SENTENCIA CONSTITUCIONAL 0300/2007-R
Tribunal Constitucional Plurinacional de Bolivia

SENTENCIA CONSTITUCIONAL 0300/2007-R

Fecha: 23-Abr-2007

III.1.

III.1.   Para dilucidar el presente caso, en lo que a la primera problemática se refiere, es preciso exponer que este Tribunal ha resuelto un caso similar con idénticos supuestos fácticos, vale decir, un caso en el que el recurrente denunciaba que el proceso de saneamiento agrario no tomó en cuenta la inexistencia de normativa que regule la aprobación del plan de manejo forestal; así, en la SC 1237/2004-R de 3 de agosto, se manifestó lo siguiente: “(…) Con relación a la denuncia de que las autoridades recurridas, al dictar la Sentencia Agraria Nacional impugnada, habrían incurrido en contradicción porque, primero, reconocieron que el recurrente cumplió con la Función Económica Social FES del predio objeto de saneamiento y, luego, determinaron que no se había acreditado esa FES, por no haber presentado el plan de manejo forestal, pese a que no existe reglamentación al respecto y porque la normativa impedía presentar esta documentación después de la inmovilización, corresponde expresar las siguientes consideraciones:

En primer lugar, como se ha señalado en el punto III.1 de esta Sentencia, el amparo constitucional no es una vía ordinaria de revisión de las decisiones judiciales para determinar si las mismas tienen coherencia o no en su estructura, sí la autoridad judicial que la emitió entró en alguna contradicción al expresar sus fundamentos jurídicos; pues el amparo, como vía tutelar, sólo se activa cuando existen evidencias de haberse vulnerado los derechos fundamentales o garantías constitucionales de las partes que intervienen en el proceso judicial en el que se emite la decisión judicial impugnada.

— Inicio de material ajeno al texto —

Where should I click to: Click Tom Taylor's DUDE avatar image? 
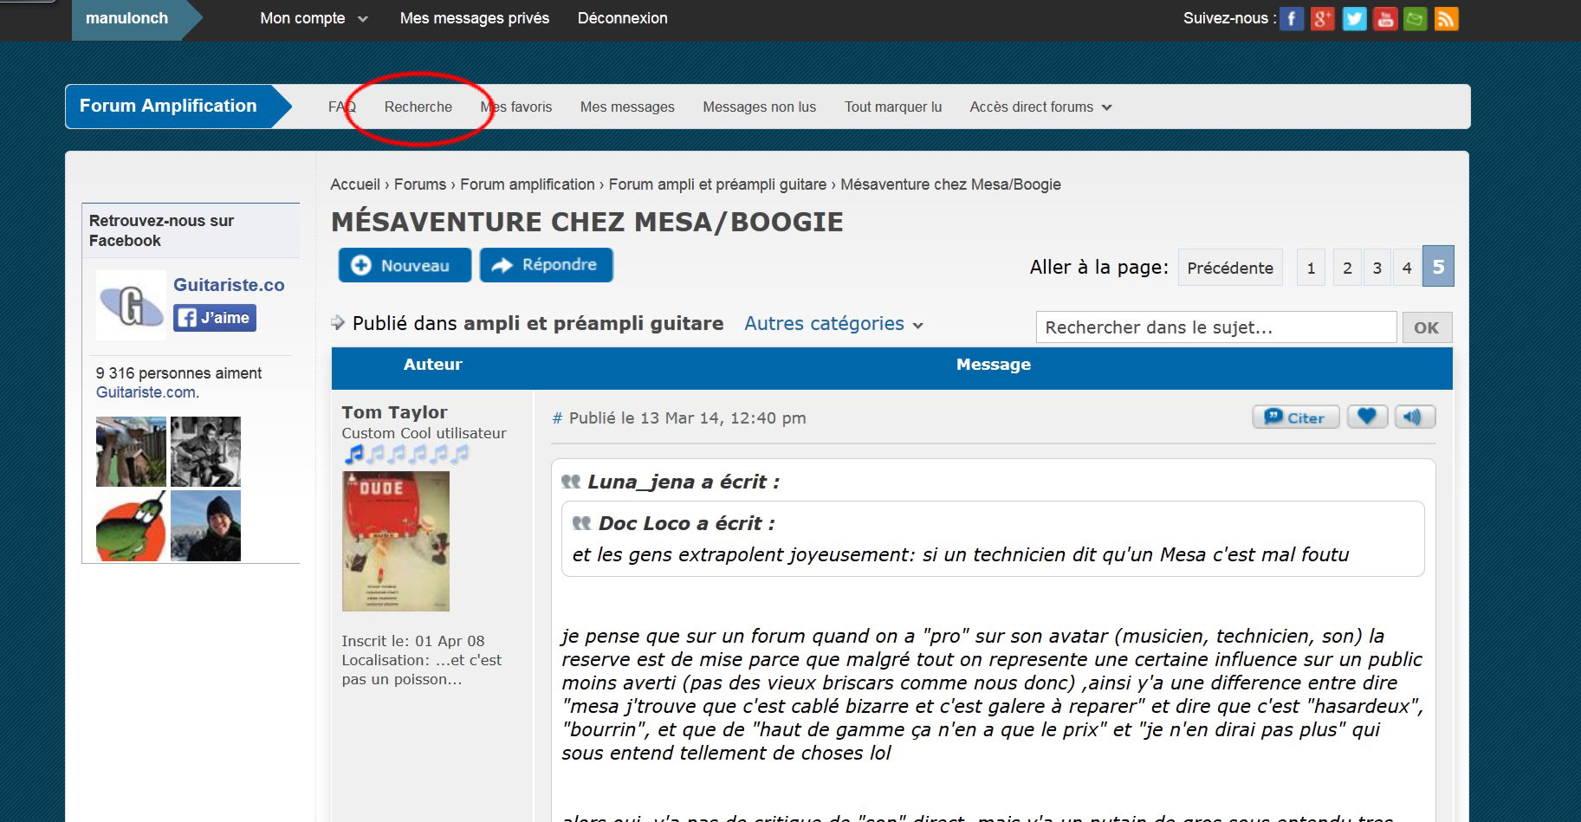click(x=396, y=541)
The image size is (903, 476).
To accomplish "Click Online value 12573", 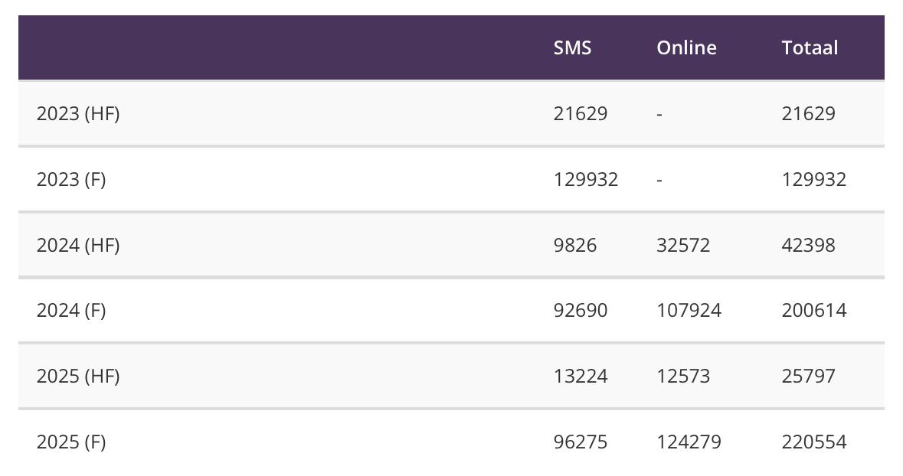I will tap(683, 376).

En segundo lugar, la aparente contradicción denunciada en el presente amparo al margen de no ser evidente, por cuanto de la lectura de la Sentencia Agraria Nacional impugnada se evidencia que las autoridades recurridas han efectuado la adecuada fundamentación de su decisión sobre la base de los hechos verificados en el proceso contencioso administrativo, no es lesivo de los derechos fundamentales y garantías constitucionales invocados por los recurrentes.

En efecto, el hecho de que las autoridades recurridas, examinando y valorando las pruebas producidas por las partes y contrastando ellas con el ordenamiento jurídico que regula la materia, hubiesen arribado a la conclusión de que el representado de los recurrentes sólo habría demostrado haber cumplido con la función económica social sobre la superficie de 760.6107 ha, no constituye de manera alguna lesión a su derecho al debido proceso en ninguno de sus elementos constitutivos; pues se trata de una decisión emanada de un juez natural, luego de haberse sustanciado un proceso judicial cumpliendo con todas las etapas e instancias previstas por Ley en su configuración procesal, es una decisión debidamente motivada en derecho, aplicando las normas jurídicas que regulan la materia. Tampoco lesiona el derecho a la defensa del representado de los recurrentes, primero porque no fue él el demandado sino el demandante; segundo, porque, conforme se acredita de los antecedentes que cursan en el expediente, en el proceso contencioso administrativo sustanciado por las autoridades judiciales recurridas, en momento alguno se le privó del derecho de ser oído, de controvertir en el proceso y de presentar cuanta prueba idónea y válida que considere necesario a sus intereses.

De otro lado, tampoco lesiona el derecho a la propiedad privada, toda vez que con la decisión impugnada, las autoridades judiciales recurridas no le han impedido de manera alguna que el representado de los recurrentes pueda ejercer los actos inherentes al mencionado derecho sobre la superficie de terreno que le ha sido dotado por el Estado, toda vez que, conforme lo han expresado los propios recurrentes, en lo que respecta a la propiedad de la tierra destinada a la actividad agraria, su ejercicio está sujeto a las normas previstas por los arts. 165, 166 y 167 de la Constitución y las previstas por la LSNRA, siendo la base esencial para la adquisición y conservación de dicha propiedad el trabajo y el cumplimiento de la función económica social, la determinación de ese cumplimiento es atribución del INRA, como que de hecho así sucedió en el proceso de saneamiento agrario que dio lugar a la emisión de la Resolución Administrativa (...) que fue impugnado mediante el proceso contencioso administrativo sustanciado ante las autoridades recurridas quienes emitieron la Sentencia Agraria Nacional impugnada en el presente amparo constitucional.